Just as the U.S. has been able to pursue an increasingly reckless fiscal policy since the 1970’s – depending on other nations buying our debt and/or having to buy Dollars to buy Crude Oil to support our politically-indulgent ways – Europe could be bribed with a similar life-line for the Euro.

The Golden Ticket

It has been almost 40 Years – the most consistent, persistent and ominous cycle throughout recorded history – since Saudi Arabia decided to use the ‘Oil Weapon’ against the West (during/following the Yom Kippur War of October 1973).  That event ushered in the largest surge in Gold – priced in US Dollars – from 1973 into 1980.

It was, however, the synergy of multiple events – in 1973–1976 – that really set the stage for the present. 1973 was also the collapse of the Bretton Woods agreement while 1976 timed the Jamaica Accord – an agreement to de-link Gold from the Dollar & allow a floating exchange rate.

Not surprisingly, those events arrived exactly 40 Years (did I mention that this is the most consistent, persistent and ominous cycle throughout recorded history) from when the U.S. banned its citizens from holding Gold, when Gold coinage went out of production, and when the link between Gold & the US Dollar sharply weakened – in 1933 (Emergency Banking Act & Executive Order 6102 in 1933 & Gold Reserve Act of 1934… see bottom of page 2).

…The decision to dramatically alter the Gold/Dollar relationship – in 1933 – is what set the stage for a ’precursor’ financial debacle in 1973 and an ultimate financial debacle, beginning in 2013They are directly related!

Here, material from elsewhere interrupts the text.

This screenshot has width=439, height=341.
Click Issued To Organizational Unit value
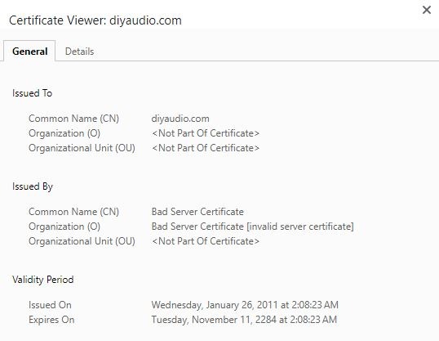pos(206,148)
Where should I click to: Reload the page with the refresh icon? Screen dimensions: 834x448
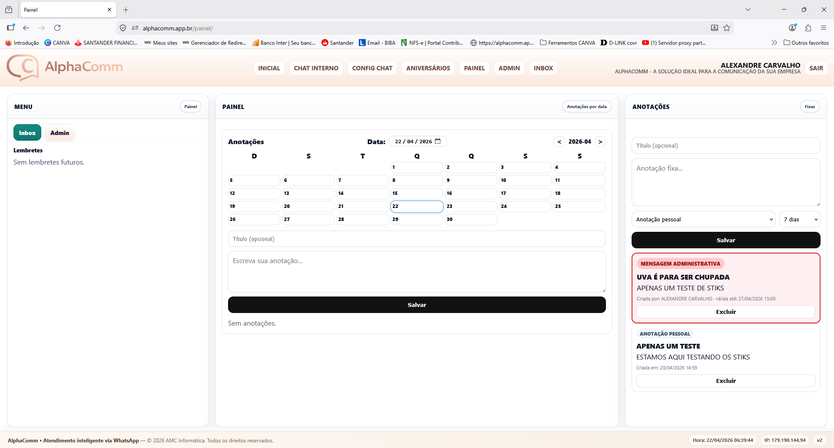[x=57, y=28]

Funny enough, the 1933 events came exactly 40 Years (do I have to repeat the significance of this cycle?) from 1893, when the price of Silver collapsed after the removal of government support.  Here again, government price manipulation caused a boom-and-bust cycle in the Gold/Silver/Dollar relationship.  The entire election of1896 revolved around Gold, with William Jennings Bryan (the loser) arguing to end the Gold Standard.

40 Years prior to 1893 – in 1853 – the US reduced the weight of Silver in coins – another form of manipulation that ushered in another ‘week’ (a 7-year period of time, like the 1973–1980 period) of dramatic financial events.

4 years later – in 1857 – U.S. banks suspended payment in Silver.  This period culminated in 1861 with U.S. banks suspending payment in Gold AND Silver, which ended attempts at a Silver standard for the U.S. Dollar.

This was another example of the raging battle between honest money and government (or NGO)- manipulated paper currency.  However, it was not the first battle…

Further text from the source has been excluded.